Looking at the data, and grouping things together that are similar (“clustering”), reflects a very basic human heuristic. Importantly, it reduces complexity. That’s what the butcher did; but it’s what machine learning can do at scale.

Semi-supervised learning

This is where humans help the machines with making nuanced distinctions. Collaborative filtering makes recommendations based on people’s expressed preferences. But take, as an example, the term “data center.” It can have subtly different implications, depending on whether someone’s main interest lies in IT security or IT infrastructure.

Clustering according to that subtle difference –  hard for machines to recognize – then letting the algorithms loose on those clusters, Artun was able to raise the likelihood of users finding the articles they actually wanted (in the top 20 search results) from 60 percent to 93 percent.

Supervised learning

Coming back to predictions, it’s another basic human heuristic to expect consistent experiences. “If I see two eyes above your nose, I expect them to still be there in two minutes. We make guesses, and we check reality against our guesses, and that happens on a really fast cycle. We pay attention when what we expect in fact doesn’t happen.”  

Whereas with unsupervised learning, there’s no outcome (“It just groups things together”), supervised learning comes into play when there’s an expectation – prediction – that things will turn out a certain way. If they don’t, there are practical ways marketers can respond: If a segment doesn’t convert at the rate predicted, for example, discounts or offers can be fine-tuned; if there’s a risk of losing a good customer, a churn program can be initiated. Marketing spend optimization, margin maximization, churn prevention – there’s a whole set of problems this use of AI solves for.

It is possible, Artun agrees, to be completely hands off; to allow the machines to do all the fine tuning of pricing and even creative (an example of a retail brand doing just that here). That’s not what Artun recommends: “You need to design the system in a way that it’s constantly testing different things, learning from the tests, and adapting itself. What machines cannot do is the creativity part: What machines can do is test a  bunch of stuff. It will have no intuition about what kind of image to use, or what offer will convert. That’s where human interaction becomes important. There are certain classes of problems that there’s no way to automate.”

Don’t forget deep learning

One factor driving the recent AI surge is the relatively recently developed ability of computers to analyse and interpret unstructured data, like images and audio. Artun puts it into historical context. “Part of my PhD was funded by the Office of Naval Research.” He worked on applying AI to images to detect mines. One of his colleagues worked on a project for the USPS to recognize images of addresses on envelopes.

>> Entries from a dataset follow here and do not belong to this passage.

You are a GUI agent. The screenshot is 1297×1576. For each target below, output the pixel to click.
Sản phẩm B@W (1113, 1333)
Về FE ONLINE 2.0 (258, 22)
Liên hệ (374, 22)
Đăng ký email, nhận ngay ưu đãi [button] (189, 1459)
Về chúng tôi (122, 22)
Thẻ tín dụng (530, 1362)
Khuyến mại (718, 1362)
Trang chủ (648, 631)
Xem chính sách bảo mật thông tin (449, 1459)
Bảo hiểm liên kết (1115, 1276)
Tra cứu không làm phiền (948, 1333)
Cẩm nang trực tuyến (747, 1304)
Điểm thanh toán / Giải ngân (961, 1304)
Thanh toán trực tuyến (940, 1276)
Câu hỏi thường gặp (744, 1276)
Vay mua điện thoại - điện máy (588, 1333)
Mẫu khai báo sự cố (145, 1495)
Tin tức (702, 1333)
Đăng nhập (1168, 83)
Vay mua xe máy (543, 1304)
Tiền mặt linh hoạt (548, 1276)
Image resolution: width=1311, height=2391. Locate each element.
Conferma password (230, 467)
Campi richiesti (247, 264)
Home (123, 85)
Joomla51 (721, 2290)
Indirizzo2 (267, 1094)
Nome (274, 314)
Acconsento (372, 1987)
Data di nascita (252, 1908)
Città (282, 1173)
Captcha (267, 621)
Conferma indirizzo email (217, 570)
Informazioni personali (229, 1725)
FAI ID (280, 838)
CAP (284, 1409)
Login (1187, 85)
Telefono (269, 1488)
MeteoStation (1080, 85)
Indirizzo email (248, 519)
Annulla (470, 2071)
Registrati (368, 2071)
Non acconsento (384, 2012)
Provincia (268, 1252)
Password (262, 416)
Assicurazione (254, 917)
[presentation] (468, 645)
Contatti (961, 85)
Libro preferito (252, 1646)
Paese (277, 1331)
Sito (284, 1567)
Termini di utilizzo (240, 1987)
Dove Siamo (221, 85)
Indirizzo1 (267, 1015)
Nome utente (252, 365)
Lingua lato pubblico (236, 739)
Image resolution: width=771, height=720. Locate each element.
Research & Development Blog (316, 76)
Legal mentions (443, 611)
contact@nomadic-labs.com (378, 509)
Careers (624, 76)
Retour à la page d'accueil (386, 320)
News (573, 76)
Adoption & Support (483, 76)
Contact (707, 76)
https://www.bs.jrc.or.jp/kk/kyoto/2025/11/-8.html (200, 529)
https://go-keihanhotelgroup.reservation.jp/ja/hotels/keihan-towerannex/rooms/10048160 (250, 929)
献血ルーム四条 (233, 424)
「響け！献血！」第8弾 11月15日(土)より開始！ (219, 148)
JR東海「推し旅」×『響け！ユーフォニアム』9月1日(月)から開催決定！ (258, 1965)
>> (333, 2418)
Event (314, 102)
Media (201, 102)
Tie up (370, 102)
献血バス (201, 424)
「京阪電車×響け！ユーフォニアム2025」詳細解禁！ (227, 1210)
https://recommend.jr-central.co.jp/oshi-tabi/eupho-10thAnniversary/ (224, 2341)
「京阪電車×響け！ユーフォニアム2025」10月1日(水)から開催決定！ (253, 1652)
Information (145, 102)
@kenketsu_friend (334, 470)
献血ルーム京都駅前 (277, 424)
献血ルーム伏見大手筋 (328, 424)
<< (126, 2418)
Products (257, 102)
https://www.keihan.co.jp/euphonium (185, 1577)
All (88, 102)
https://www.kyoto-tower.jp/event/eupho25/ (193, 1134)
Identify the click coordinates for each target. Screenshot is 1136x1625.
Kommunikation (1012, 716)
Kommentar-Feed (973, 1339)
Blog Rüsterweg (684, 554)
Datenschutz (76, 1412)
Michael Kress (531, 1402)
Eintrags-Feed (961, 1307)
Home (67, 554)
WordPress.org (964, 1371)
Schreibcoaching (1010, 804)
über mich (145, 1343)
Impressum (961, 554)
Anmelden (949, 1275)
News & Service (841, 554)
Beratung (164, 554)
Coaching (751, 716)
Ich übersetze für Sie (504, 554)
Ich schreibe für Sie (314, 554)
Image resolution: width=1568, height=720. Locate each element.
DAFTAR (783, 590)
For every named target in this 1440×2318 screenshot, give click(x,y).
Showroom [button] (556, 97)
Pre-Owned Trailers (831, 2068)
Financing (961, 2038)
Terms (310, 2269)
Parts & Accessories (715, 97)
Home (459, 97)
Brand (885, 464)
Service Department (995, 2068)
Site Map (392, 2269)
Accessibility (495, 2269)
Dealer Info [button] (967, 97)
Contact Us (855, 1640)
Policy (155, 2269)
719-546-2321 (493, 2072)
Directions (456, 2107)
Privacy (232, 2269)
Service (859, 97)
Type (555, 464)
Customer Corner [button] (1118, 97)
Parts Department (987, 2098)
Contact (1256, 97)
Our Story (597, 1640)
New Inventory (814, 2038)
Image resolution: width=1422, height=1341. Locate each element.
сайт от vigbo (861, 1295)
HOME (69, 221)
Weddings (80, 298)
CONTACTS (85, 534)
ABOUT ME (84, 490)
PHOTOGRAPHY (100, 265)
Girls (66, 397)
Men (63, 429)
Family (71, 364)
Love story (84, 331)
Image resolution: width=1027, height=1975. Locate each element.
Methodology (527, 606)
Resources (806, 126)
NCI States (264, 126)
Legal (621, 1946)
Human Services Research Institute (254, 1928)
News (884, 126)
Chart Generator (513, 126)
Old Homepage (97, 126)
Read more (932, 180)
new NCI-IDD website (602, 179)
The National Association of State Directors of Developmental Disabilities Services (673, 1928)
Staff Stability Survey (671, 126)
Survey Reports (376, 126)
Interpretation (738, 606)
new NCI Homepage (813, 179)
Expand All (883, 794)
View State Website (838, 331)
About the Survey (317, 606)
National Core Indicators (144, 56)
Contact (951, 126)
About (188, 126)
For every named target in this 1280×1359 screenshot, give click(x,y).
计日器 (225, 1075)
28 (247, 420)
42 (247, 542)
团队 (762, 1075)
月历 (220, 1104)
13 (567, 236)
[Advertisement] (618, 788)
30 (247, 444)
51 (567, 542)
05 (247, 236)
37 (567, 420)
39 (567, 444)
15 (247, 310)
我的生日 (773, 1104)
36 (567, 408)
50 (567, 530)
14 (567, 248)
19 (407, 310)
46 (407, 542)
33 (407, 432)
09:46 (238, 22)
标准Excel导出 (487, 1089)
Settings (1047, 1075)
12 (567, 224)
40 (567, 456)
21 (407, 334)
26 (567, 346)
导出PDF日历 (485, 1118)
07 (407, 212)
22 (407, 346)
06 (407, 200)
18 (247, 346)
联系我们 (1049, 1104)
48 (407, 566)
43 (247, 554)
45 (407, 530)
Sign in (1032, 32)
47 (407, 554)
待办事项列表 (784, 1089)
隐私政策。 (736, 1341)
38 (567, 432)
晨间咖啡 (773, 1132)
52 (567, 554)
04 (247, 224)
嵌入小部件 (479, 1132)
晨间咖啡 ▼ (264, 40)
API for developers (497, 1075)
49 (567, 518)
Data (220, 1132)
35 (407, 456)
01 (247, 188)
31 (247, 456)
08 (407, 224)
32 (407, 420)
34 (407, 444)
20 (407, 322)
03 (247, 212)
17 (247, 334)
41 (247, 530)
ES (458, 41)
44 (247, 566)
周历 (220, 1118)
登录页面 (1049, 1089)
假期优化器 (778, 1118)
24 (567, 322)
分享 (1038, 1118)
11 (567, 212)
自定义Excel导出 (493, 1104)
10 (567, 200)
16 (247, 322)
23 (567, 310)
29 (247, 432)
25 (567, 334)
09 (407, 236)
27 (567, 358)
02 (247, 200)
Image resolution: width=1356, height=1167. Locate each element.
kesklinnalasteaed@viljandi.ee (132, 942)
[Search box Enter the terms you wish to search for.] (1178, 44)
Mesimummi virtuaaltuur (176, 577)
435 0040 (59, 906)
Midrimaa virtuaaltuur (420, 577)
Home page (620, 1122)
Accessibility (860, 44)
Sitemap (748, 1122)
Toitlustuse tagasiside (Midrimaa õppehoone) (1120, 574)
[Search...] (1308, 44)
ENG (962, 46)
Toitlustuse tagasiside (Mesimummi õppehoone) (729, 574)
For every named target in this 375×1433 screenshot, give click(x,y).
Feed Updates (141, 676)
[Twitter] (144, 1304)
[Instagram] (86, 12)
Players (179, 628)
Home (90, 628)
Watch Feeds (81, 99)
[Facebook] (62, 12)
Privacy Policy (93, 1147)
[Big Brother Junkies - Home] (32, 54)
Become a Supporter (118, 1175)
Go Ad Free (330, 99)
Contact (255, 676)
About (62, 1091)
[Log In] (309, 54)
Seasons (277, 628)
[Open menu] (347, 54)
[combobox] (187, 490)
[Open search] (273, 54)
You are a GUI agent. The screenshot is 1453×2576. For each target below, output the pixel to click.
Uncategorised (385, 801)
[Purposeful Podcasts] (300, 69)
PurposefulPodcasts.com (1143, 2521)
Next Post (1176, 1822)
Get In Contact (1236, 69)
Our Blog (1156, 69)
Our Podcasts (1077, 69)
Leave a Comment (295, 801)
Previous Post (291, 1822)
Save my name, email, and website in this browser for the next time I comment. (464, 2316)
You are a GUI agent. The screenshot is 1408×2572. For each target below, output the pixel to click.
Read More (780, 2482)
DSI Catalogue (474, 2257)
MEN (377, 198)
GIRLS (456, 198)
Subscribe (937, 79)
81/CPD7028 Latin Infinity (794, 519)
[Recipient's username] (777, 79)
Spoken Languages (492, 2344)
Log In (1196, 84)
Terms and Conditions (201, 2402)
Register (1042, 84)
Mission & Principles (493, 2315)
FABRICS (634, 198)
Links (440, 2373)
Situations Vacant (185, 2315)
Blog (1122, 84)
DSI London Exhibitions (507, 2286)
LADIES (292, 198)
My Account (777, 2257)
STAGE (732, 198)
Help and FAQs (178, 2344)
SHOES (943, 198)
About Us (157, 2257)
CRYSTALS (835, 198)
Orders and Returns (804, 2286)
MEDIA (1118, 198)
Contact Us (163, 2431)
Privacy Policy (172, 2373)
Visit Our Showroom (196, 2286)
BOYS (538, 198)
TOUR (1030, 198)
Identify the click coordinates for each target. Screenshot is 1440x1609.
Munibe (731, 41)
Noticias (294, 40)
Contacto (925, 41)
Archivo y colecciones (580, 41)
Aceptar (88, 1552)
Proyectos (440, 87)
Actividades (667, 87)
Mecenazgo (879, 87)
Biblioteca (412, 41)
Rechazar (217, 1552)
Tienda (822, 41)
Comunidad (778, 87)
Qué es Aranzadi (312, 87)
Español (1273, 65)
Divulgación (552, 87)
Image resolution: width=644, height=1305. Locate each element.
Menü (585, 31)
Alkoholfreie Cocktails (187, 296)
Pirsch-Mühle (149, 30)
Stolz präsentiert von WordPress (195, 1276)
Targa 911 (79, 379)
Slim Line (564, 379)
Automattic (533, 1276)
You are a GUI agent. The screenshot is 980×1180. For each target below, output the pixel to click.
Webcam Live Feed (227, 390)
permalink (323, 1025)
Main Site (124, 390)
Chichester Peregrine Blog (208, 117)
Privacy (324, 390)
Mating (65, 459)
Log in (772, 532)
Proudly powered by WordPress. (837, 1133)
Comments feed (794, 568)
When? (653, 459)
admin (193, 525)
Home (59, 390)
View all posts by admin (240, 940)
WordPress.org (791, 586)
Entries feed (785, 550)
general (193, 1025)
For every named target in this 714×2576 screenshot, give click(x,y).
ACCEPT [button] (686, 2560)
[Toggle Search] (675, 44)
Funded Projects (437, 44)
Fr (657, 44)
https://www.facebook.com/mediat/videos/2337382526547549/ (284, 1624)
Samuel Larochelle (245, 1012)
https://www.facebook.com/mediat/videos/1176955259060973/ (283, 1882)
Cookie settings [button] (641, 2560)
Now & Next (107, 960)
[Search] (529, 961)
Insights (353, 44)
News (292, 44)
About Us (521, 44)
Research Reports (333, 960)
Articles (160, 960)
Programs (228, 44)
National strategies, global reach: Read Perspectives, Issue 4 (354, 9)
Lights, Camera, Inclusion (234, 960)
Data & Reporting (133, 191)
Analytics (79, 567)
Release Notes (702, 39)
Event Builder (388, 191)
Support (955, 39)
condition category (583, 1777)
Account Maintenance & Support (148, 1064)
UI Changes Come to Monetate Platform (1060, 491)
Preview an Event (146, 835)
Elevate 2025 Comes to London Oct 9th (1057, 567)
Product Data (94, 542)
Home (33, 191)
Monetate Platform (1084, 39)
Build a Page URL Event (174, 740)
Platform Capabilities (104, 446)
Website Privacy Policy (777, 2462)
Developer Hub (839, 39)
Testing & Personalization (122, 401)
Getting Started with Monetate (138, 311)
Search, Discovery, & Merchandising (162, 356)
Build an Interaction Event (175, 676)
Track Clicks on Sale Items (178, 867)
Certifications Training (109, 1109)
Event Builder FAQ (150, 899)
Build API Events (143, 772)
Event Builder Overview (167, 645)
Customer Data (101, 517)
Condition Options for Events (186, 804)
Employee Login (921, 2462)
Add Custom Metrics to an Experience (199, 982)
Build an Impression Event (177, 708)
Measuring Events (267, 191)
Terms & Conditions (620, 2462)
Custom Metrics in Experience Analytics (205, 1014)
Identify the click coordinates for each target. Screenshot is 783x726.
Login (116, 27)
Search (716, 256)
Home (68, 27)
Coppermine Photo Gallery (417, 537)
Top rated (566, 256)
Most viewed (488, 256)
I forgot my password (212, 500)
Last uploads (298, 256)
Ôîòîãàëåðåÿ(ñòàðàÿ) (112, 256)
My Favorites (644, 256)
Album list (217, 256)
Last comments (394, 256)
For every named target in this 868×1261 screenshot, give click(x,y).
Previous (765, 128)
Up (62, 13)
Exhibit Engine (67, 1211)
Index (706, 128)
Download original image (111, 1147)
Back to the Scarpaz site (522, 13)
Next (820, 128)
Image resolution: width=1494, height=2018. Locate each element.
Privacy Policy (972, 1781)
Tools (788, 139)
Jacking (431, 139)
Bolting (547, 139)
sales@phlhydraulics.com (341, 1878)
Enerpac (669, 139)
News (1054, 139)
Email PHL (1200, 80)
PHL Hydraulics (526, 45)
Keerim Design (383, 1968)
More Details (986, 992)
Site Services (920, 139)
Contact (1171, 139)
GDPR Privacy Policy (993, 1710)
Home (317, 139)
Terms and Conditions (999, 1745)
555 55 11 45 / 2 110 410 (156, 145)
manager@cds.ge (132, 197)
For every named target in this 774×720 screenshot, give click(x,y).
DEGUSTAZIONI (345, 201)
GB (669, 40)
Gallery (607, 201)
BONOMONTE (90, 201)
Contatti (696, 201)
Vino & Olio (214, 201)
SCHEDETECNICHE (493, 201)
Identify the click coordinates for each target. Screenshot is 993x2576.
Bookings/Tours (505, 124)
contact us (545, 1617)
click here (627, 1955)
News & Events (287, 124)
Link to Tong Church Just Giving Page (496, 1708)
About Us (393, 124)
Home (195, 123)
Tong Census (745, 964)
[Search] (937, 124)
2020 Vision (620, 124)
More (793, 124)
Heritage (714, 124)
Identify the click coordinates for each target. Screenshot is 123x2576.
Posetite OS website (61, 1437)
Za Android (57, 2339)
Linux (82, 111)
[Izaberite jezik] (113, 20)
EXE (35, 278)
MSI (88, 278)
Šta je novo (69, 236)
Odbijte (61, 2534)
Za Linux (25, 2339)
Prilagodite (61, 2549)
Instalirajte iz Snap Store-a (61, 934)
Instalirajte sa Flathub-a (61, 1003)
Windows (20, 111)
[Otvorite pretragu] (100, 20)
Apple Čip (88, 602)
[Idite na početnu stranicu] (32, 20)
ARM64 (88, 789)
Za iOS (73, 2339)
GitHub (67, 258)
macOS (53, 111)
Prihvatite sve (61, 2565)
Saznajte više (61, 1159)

“But we were significantly computationally strapped. So the algorithms existed, but we couldn’t do it at large scale. Now I can call on an almost infinite amount of computational power. That’s what has unlocked some of these algorithms to train on much bigger data sets, much higher resolution images, and so on.”

Why B2C?

Artun himself got his business start in B2B, but he finds the B2C space “more exciting” for AI. For one thing, everything can be automated end-to-end – in B2B, there’s a salesperson, and if they’re having a bad day, “the machine can’t really intervene.” There’s also much more data available in the B2C space.

But are the major B2C players getting it yet? “Did people in the past predict which customers were likely to buy, without AI? Of course they did. In the catalog world, where each catalog cost 75 cents, marketers relied on things like RFM techniques (recency, frequency, monetary value), which was a model to predict who was likely to buy something. Then logistic regression came along. Now you have machine learning. How does that compare? If you had 85 percent accuracy with RFM, and 90 percent with logistic regression, machine learning will take it to 93, 94 percent.” 

It’s not a situation, in other words, where nothing like this has been attempted before; in the past, it was just cruder and more rule-based. “It’s more about improving the accuracy and the scale of it.”